[How to complete this task]:
Would you output the entries below only from the line containing "Jegyvásárlás (253, 661)" through the line containing "Next Session >> (294, 229)", exactly as they stand and with both ends included?

[Task data]:
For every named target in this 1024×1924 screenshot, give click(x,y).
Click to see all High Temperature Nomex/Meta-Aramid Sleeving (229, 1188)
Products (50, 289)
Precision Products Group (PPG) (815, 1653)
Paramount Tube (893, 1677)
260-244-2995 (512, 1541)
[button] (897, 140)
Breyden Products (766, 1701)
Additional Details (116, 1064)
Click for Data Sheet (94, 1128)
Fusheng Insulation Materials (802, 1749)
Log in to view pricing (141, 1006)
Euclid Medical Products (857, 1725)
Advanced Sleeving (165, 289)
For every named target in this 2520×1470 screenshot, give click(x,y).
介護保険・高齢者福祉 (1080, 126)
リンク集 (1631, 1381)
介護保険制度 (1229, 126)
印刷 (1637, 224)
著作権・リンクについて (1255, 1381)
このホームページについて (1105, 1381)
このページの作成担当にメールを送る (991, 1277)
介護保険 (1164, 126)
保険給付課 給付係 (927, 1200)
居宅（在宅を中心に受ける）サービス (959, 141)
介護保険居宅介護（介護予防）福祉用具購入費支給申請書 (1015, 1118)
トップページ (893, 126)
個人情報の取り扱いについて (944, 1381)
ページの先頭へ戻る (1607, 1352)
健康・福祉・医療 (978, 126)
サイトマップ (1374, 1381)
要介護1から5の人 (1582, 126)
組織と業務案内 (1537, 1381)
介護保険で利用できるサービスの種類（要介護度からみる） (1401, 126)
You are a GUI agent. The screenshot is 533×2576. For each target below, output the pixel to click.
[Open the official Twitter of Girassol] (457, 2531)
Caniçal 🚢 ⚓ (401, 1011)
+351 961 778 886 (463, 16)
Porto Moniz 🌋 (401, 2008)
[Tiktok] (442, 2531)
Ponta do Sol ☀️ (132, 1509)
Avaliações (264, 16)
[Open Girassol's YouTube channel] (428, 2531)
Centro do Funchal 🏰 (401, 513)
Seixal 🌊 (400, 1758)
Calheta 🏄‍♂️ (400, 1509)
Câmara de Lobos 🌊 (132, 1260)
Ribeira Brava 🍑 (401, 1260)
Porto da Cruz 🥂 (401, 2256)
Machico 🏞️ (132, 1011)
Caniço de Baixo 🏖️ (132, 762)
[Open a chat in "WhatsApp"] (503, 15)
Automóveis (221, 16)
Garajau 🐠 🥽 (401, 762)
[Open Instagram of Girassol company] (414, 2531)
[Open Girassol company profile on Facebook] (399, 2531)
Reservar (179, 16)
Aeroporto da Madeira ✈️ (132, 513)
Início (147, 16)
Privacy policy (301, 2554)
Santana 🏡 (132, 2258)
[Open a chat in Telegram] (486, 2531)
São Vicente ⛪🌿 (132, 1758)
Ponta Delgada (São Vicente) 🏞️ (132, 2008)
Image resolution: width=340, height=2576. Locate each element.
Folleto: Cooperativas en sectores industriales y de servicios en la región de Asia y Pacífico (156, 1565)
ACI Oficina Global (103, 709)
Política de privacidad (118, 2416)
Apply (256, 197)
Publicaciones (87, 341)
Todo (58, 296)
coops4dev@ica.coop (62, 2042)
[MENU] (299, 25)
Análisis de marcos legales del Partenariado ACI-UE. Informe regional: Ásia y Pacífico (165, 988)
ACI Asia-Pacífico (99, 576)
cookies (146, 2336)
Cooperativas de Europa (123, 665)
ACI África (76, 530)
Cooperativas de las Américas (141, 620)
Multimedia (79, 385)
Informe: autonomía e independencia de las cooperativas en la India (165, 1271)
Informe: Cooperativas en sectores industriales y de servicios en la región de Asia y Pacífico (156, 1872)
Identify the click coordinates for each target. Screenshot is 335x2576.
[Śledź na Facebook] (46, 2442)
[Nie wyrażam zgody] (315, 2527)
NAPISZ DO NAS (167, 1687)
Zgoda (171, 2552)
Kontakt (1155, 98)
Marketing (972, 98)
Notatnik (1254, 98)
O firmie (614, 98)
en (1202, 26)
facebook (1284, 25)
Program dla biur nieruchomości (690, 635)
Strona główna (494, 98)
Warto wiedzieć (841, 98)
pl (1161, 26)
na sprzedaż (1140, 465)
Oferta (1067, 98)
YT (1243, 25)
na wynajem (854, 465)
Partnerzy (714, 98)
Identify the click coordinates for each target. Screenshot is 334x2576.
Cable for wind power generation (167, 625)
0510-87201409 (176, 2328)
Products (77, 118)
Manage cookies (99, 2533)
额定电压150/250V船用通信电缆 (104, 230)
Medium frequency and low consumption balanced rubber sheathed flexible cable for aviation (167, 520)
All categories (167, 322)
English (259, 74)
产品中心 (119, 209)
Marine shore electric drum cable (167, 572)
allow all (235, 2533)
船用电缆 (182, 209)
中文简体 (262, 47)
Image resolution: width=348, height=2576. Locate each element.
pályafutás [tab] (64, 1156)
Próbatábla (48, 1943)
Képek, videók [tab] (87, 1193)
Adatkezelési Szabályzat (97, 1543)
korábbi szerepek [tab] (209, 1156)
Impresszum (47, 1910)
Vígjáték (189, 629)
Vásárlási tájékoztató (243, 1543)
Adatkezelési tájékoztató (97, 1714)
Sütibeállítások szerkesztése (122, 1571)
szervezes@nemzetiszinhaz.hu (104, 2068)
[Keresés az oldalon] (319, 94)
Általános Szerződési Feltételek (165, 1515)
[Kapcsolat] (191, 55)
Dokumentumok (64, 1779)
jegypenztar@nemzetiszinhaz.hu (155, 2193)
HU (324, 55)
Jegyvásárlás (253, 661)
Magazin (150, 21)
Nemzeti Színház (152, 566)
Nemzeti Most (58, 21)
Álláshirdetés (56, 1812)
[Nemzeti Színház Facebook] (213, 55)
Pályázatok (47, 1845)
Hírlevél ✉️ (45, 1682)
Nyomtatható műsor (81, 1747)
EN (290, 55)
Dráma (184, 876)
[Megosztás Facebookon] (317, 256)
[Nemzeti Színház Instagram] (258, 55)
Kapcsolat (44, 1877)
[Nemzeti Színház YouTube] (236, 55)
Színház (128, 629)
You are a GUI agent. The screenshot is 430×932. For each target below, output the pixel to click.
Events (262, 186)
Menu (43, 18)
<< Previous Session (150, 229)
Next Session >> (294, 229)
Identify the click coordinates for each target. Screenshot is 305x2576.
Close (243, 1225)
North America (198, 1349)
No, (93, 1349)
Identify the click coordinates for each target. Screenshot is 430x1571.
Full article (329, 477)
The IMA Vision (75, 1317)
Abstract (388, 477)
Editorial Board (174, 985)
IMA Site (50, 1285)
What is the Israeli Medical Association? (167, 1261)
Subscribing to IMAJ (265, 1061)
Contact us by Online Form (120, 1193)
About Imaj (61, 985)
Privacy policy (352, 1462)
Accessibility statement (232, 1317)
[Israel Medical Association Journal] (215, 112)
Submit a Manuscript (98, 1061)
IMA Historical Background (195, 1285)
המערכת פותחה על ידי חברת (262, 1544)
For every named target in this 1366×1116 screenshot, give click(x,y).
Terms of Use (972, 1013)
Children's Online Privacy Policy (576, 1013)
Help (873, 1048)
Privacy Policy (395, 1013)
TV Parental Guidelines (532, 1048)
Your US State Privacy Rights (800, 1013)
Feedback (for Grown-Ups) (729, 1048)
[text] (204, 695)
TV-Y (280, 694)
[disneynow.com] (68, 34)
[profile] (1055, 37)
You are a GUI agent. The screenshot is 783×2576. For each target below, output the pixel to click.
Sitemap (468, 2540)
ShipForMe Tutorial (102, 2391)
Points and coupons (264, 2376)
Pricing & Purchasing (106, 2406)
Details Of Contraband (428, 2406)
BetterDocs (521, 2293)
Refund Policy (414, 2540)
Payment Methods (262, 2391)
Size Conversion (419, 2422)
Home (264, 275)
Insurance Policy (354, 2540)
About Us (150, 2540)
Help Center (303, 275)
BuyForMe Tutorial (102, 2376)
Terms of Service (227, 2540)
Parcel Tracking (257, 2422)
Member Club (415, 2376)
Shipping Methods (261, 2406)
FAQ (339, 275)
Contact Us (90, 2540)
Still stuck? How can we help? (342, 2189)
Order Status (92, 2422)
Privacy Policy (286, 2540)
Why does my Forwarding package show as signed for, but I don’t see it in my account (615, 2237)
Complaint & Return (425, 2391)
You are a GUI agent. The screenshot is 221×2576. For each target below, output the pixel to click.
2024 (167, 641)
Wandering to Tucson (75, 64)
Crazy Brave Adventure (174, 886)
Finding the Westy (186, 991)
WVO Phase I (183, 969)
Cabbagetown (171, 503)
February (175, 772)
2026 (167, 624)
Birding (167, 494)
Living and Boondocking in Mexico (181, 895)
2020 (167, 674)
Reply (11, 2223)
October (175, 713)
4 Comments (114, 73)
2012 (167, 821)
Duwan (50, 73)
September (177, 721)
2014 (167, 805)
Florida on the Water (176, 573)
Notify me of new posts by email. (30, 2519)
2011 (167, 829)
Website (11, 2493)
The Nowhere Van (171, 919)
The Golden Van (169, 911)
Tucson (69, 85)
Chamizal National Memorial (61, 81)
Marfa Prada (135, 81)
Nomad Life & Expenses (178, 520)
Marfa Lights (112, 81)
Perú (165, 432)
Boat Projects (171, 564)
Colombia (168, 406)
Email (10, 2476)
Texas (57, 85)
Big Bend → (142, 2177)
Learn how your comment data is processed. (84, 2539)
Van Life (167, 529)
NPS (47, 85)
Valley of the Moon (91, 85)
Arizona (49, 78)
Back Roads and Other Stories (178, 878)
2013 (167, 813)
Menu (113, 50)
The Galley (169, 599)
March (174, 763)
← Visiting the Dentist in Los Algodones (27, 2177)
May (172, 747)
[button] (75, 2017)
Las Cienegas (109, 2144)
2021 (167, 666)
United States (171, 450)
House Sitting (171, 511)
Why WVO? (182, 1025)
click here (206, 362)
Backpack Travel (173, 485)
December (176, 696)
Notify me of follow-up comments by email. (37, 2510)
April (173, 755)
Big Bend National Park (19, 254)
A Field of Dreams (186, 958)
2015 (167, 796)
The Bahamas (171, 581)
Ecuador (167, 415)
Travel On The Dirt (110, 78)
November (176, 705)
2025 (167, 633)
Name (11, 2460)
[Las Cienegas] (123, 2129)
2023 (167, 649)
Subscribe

[Result of this task]:
Jegyvásárlás (253, 661)
Magazin (150, 21)
Nemzeti Színház (152, 566)
Nemzeti Most (58, 21)
Álláshirdetés (56, 1812)
[Nemzeti Színház Facebook] (213, 55)
Pályázatok (47, 1845)
Hírlevél ✉️ (45, 1682)
Nyomtatható műsor (81, 1747)
EN (290, 55)
Dráma (184, 876)
[Megosztás Facebookon] (317, 256)
[Nemzeti Színház Instagram] (258, 55)
Kapcsolat (44, 1877)
[Nemzeti Színház YouTube] (236, 55)
Színház (128, 629)
You are a GUI agent. The screenshot is 430×932. For each target below, output the pixel to click.
Events (262, 186)
Menu (43, 18)
<< Previous Session (150, 229)
Next Session >> (294, 229)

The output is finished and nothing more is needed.